Chlorophyta
A great range of somatic differentiation occurs within the Chlorophyta, ranging from flagellates to
complex multicellular thalli differentiated into macroscopic organs. The different level of thallus
organization (unicellular, colonial, filamentous, siphonous, and parenchimatous) have traditionally
served as the basis of classification of this division. Prasinophyceae are unicellular motile algae
covered on their cell body and flagella by non-mineralized organic scales (Figure 1.41). The
class Chlorophyceae comprises flagellated cells even naked or covered by a cell wall termed
theca (Figure 1.42). All Ulvophyceae known to date are sessile organisms having walled vegetative
cells. Except for a small group of species, the thalli are usually multicellular or coenocytic during at
least some part of the life history.
Many species have microscopic, filamentous thalli, but most are
macroscopic seaweeds, capable of considerable morphological differentiation (Figure 1.22). Cladophorophyceae
take the form of branched or unbranched filaments of multinucleate cells with
periodic cross walls. The organization of the thallus in the class of Briopsidophyceae
is always syphonous; syphonous thalli can combine to form fairly complex tissues (Figure 1.43).
The Zygnematophyceae species are either coccoids or filamentous. In all the Trentepohliophyceae
the thalli consist of branched or unbranched filaments with uninucleate cells (Figure 1.44).
FIGURE 1.22 Life cycle of Ulva sp.: 1, sporophyte; 2, male zoospore; 2', female zoospore; 3, young male gametophyte; 3', young female gametophyte; 4, male gametophyte; 4', female gametophyte; 5, male gamete; 5', female gamete; 6–8, syngamy; 9, young sporophyte. R!, meiosis.
FIGURE 1.41 Unicell of Pyramimonas longicauda
FIGURE 1.42 Filament of Oedogonium sp., with a Peranema sp. cell. (Bar: 20 mm.)
FIGURE 1.43 Thallus of Codium sp. (Bar: 2 cm.)
FIGURE 1.44 Thallus of Trentepohlia arborum.

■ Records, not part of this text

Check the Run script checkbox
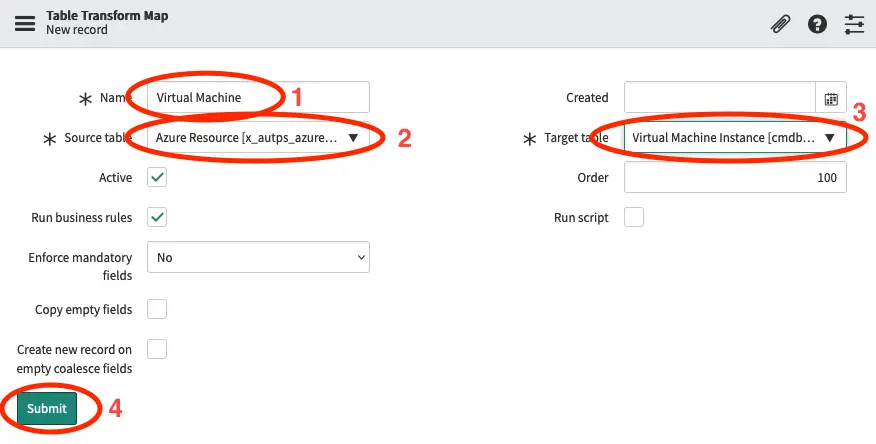 [634, 217]
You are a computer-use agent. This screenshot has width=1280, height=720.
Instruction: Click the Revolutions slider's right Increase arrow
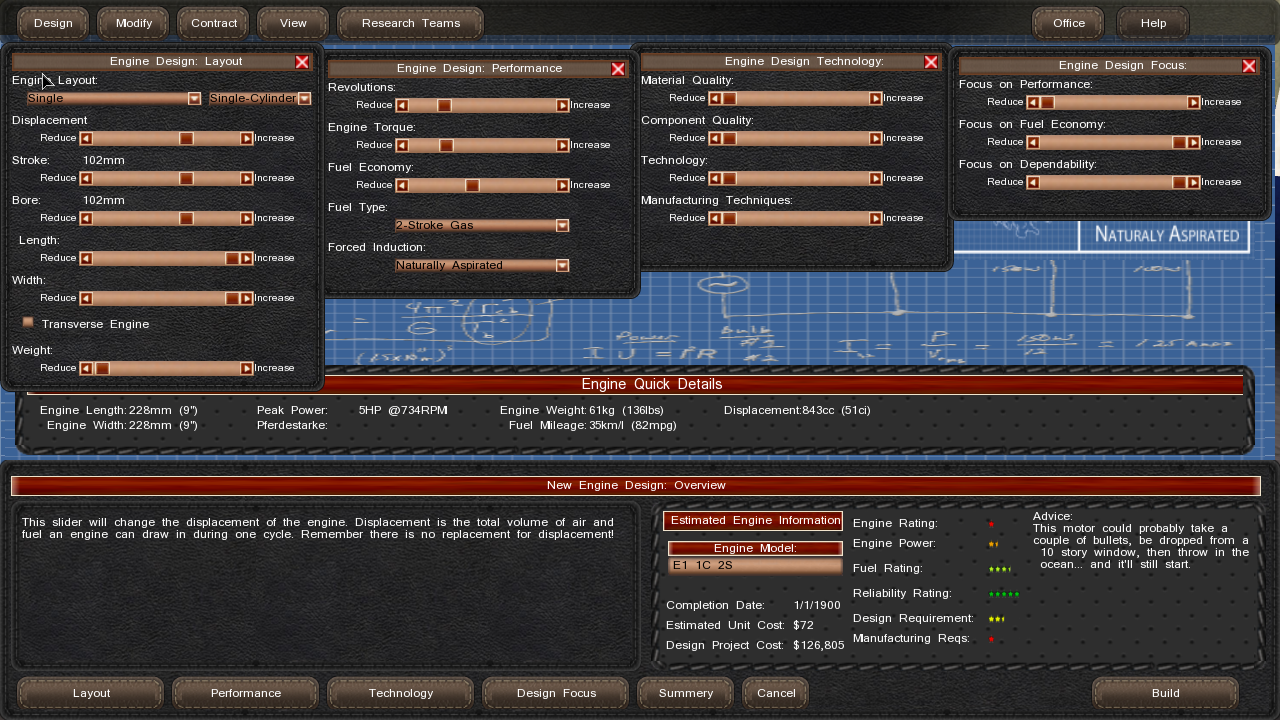[x=563, y=105]
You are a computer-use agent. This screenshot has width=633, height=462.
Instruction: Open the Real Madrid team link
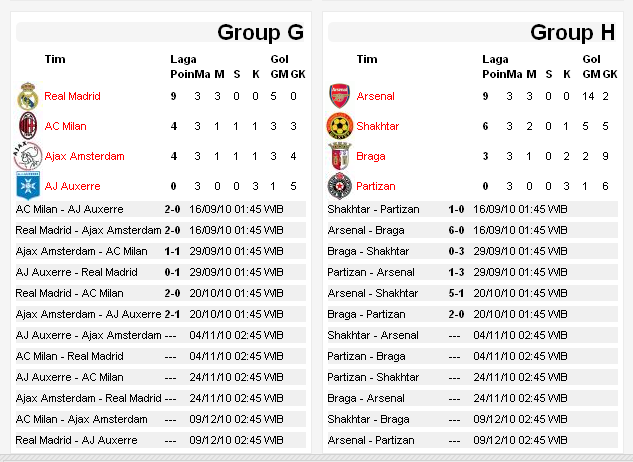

Klebsormidiophyceae have coccoid and branched or unbranched filamentous forms
(Figure 1.45). Charophyceae have macroscopic thalli, which exhibit the characteristic of both the
filamentous and syphonous levels of organization (Figure 1.46). Dasycladophyceae have syphonous
thalli in many species encrusted with calcium carbonate (Figure 1.47). Chlorophytes show
a wide diversity in the number and arrangements of flagella associated with individual cells (one
or up to eight in the apical or subapical region). Flagellated cells are isokont, which means the flagella
are similar in structure, but could differ in length. These algae are ubiquitous in freshwater,
marine, and terrestrial habitats. Chlorophyta possess chlorophylls
a and
b, β- and γ-carotene,
and several xanthophylls as accessory pigments. Chloroplasts are surrounded by a two-membrane
envelope without any endoplasmic reticulum membrane. Within the chloroplasts, thylakoids are stacked to form grana.
FIGURE 1.45 Filament of Klebsormidium sp.
FIGURE 1.46 Thallus of Nitella sp.
FIGURE 1.47 Portion of the thallus of Acetabularia sp.
Pyrenoids, if present, are embedded within the chloroplast and often penetrated
by thylakoids. The circular molecules of chloroplast DNA are concentrated in numerous
small blobs (1–2 µm in diameter). The most important reserve polysaccharide is starch, which
occurs as a grain inside the chloroplasts; glucan is present in the cell wall of Cladophorophyceae
and Bryopsidophyceae and β-1,4 mannan in Dasycladophyceae. Eyespot, if present, is located
inside the chloroplast, and consists of a layer of carotenoid-containing lipid droplets between the
chloroplast envelope and the outermost thylakoids. Chlorophyta are photoautotropic but can be
also heterotropic. No sexuality is known in Prasinophyceae but the genus Nephroselmis has a haplontic
life cycle. In Chlorophyceae, reproduction is usually brought about through the formation of
flagellate reproductive cells. The life cycle is haplontic. In Ulvophyceae the life cycle is haplontic,
isomorphic, and diplohaplontic. In Cladophorophyceae and Trentepohliophyceae, the life cycle of
reproductive species are diplohaplontic and isomomorphic. In Bryopsidophyceae, Klebsormidiophyceae,
Charophyceae, Zygnematophyceae, and Dasycladophyceae life cycle is haplontic. As
the advanced land plants and the “modest” Trentepohliophyceae class possess the same mechanism
of cell division, that is, using the phragmoplast disc where the cells will divide, plant evolution
researchers believe that the land plants derived directly from this fresh-water algae class.